Whereas silviculture only has a minor effect on the quality of wood to be used for paper and fuel, the characteristics of building and construction wood, like strength, stiffness, knottiness, density, distortion, wood heterogeneity and compression wood are highly dependent on thinning (Low, 1964; Pretzsch & Rais, 2016). However, the formation of heartwood seems not to be dependent on the thinning regime (Mörling & Valinger, 1999). The species-specific morphological plasticity and the spatial constellation of the tree within the stand have a specific effect on tree morphology and timber quality. Scots pine belongs to the morphologically highly plastic species with low apical dominance and strong plagiotropic crown extension (Pretzsch & Rais, 2016). Its morphological development and wood quality depends strongly on the spatial constellation within the stands (Agestam et al., 1998). Nevertheless, the proportion of large trees with high quality wood at the rotation age also increases with the intensity of the silvicultural schedule (Montero et al., 2001b).

When Scots pine is densely surrounded by competitors of similar size, the strong lateral restriction causes slender stems, low knottiness, high wood density, and low distortion of the timber.
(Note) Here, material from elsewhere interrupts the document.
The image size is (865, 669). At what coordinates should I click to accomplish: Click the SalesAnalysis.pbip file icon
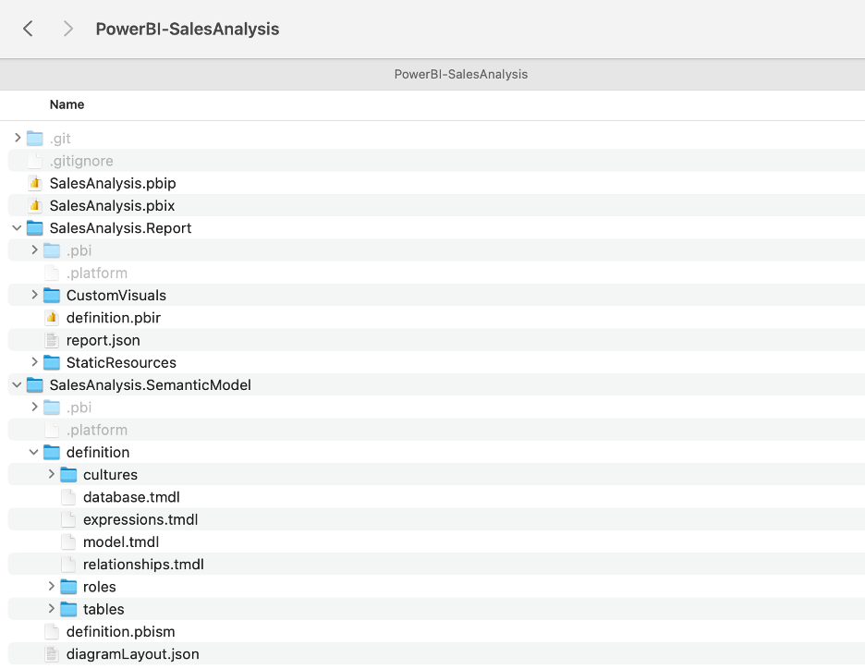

This pattern of response is widespread in densely established and conservatively managed even-aged pure and mixed stands. As this was the standard silvicultural paradigm in the past, high proportions of timber harvested today display these attributes of quality and allocation pattern. Strong dominance achieved either by vertically overtopping neighbors or by heavy thinning allocates resources to lateral crown extension to improve light interception and to stem growth for mechanical stabilization rather than to height growth (Dippel, 1982; Hynynen, 1995). This results in tapered stem shapes, large-sized knots along the stem axis, as well as lower wood density, eccentric stem cross sections, and crowns with uneven lateral growth. Normally, there is a correlation between stem growth and amount of thick branches but the variation is large (Klang, 2000). In order to counter the tradeoff between high density (improving the quality but slowing down size growth) and low density (reducing the wood quality but accelerating size growth) early tending, crop tree selection, and pruning are common management methods employed (Cameron, 2002; Mäkinen & Isomäki, 2004a; Peltola et al., 2002, 2007). Due to the frequent presence of dominant trees with many large branches or ‘wolf trees’, even at young ages, it is important to remove them through early thinning (Kramer & Jünemann, 1984). Early thinning or pre-commercial thinning can be used for improving quality attributes in young Scots pine stands, and this measure is more effective for increasing stem quality in a stand at later rather than at younger stages (Ruha & Varmola, 1997, Fahlvik et al., 2005).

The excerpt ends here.